You can find the original paper here

Imagenet2014 [results] (


VGG was great for the results it attained back in 2014. Its still taught and used because its simple to explain.

What are the cons?

  • It has so many weight parameters, the models are very heavy, 550 MB + of weight size.
  • Which also means long inference time

Why not just make the model deeper?

  • More heavier model
  • More training time
  • Vanishing gradient problem
  • But, this may suprise you, deeper networks can have higher test error and generalize lesser if done simply like what VGG does.

Kaiming He and Jian Sun, who invented Resnet (Residual Networks), broke 5 records including classification, localization and others in 2015. Majority of CVPR conference papers in 2016 were using Resnet architecture. This allowed them to make 152 layer neural networks.

Resnets take lesser memory, faster inference time, and allows deeper networks to be trained. Based on your problem, you can decide how many layers you want for the required accuracy and inference time requirements. Its rather simple to understand too.

Here’s the details and pretrained models. Most deep learning packages do have pretrained models available in their model zoos.

I asked Kaiming why did he train a 152 and not 153 layers. He said his GPU card ran out of memory :slight_smile:


Thank you, Anirudh! Your insight is packed with so much great information, it’s super helpful in accelerating my learning and getting the big picture of AI research. When you mentioned deeper networks can have higher test errors, can you expand on that? why is that the case and how are people fixing that problem currently?

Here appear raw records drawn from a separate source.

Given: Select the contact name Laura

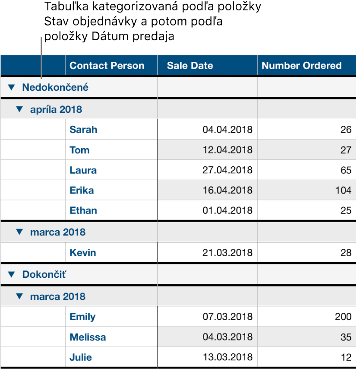Looking at the screenshot, I should pyautogui.click(x=82, y=170).
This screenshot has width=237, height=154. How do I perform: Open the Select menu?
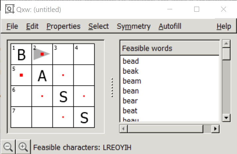point(99,26)
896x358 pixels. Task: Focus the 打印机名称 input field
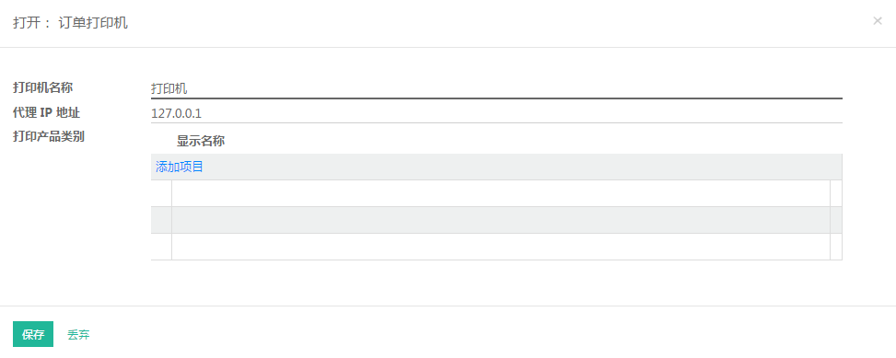click(496, 88)
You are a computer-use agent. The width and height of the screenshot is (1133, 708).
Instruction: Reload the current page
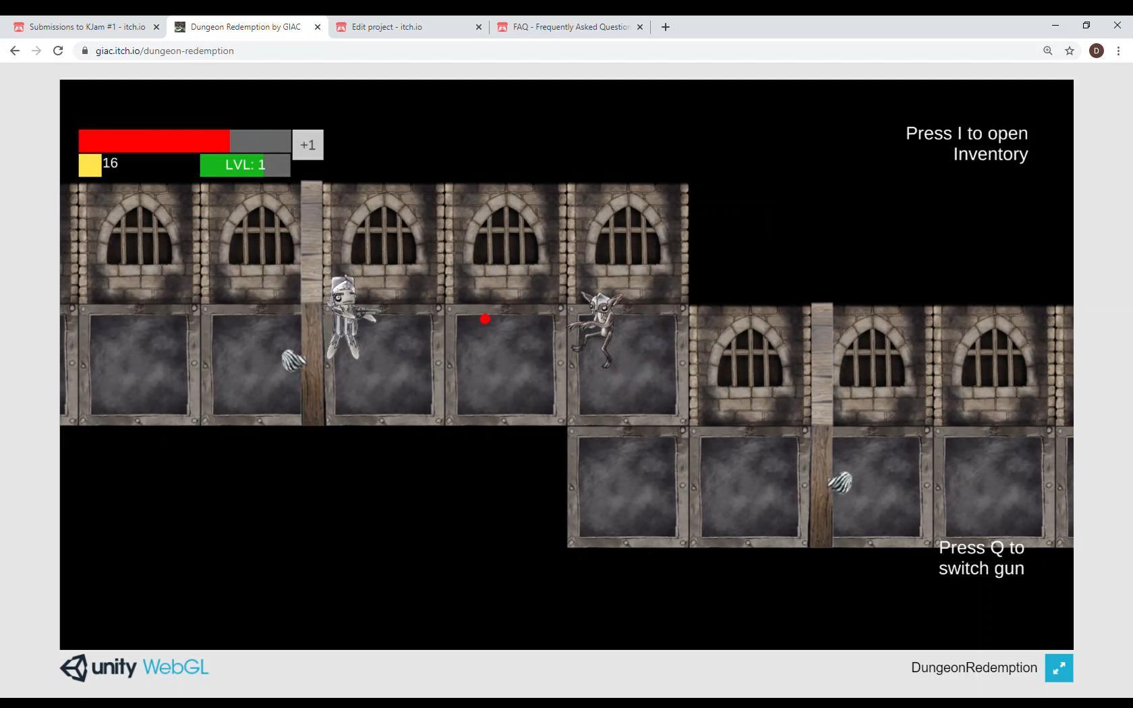58,51
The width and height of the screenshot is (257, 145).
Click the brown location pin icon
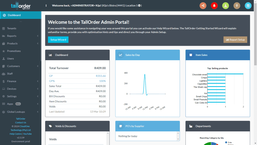(237, 6)
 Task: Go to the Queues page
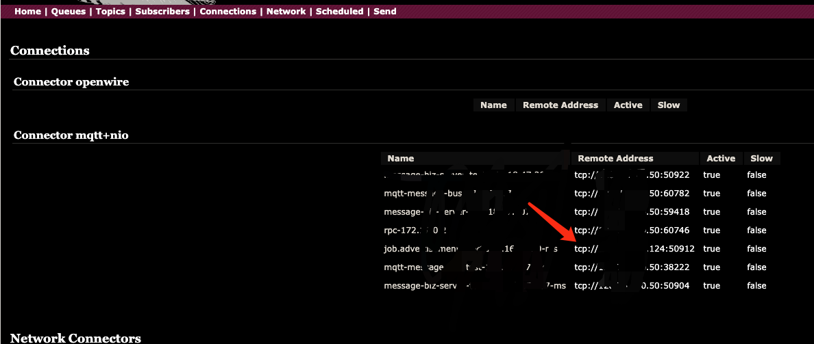pyautogui.click(x=68, y=11)
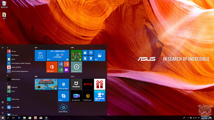The width and height of the screenshot is (214, 120).
Task: Open the Microsoft Edge tile
Action: (64, 84)
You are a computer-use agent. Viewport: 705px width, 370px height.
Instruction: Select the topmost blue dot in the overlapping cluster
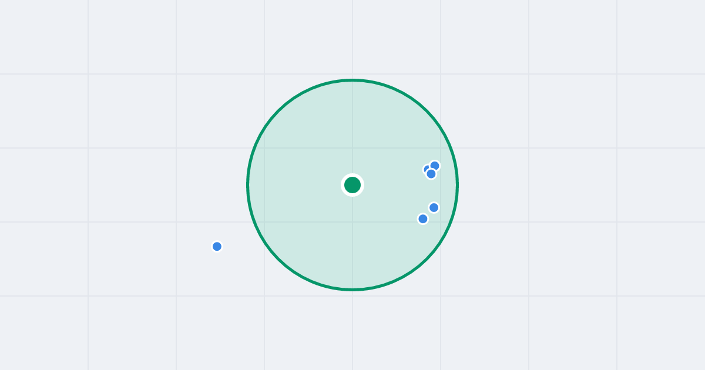(435, 166)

Also, thank you so much for sharing your perspectives on VGG. I’ve only used it on my test data, and my models are still very manageable. Now I know the bulky model size for full training, I can plan ahead and optimize my workflow accordingly.

So glad you mentioned resnet. I just came across some amazing resnet results recently, now I am super curious to learn more about it. Have you personally used resnet before? what do you like and not like about it? Forgive me if this is too many questions, I am pretty psyched about the rapid development from 19 to 152 in such a short time!

Btw, if anyone’s interested, here are Kaiming He’s resnet tutorial at ICML and the companion lecture notes.

1 Like

Discussion on Training/Testing error is higher in a simple deep convolutional neural network than a shallow network:
See 32:00 in the video ( ) or slide 28 ( ) . This is one of the phenomena that residual network is trying to fix.

What do I like about it?
Because the architecture is simple, I can choose how many layers my network needs to have based on my use case. For example, to run it on mobile, I can benchmark how much time is taken to run on different depths and then choose the best depth which runs within limitations on time to run and accuracy. Of course, pretrained networks of 18/34/50 are already available, so its a good start.

For eg, on an iPhone 7, I might choose Resnet 34, on iPhone 6, Resnet 18, and on my server, a Resnet 50.

Lastly, there have been papers talking about the wattage/parameter/speed required. Microsoft’s Cognitive Services apis had a Resnet 50 inference image tagger which runs in under 150 ms on a CPU for 2000 tags. That was an eye opening figure back when it was published.

With the pretrained ‘Inception’ architecture, reducing/increasing the network is a lot more work.


Your explanation on choosing network layers for customized use case is fantastic!! This is the first time I learn about the practical concerns of deep learning use case in app production pipeline, amazing stuff! (or dare I say super cool!)

I only covered the first 35 minutes of the talk, it’s very clear and I really like the simple explanation of exploding/vanishing gradient.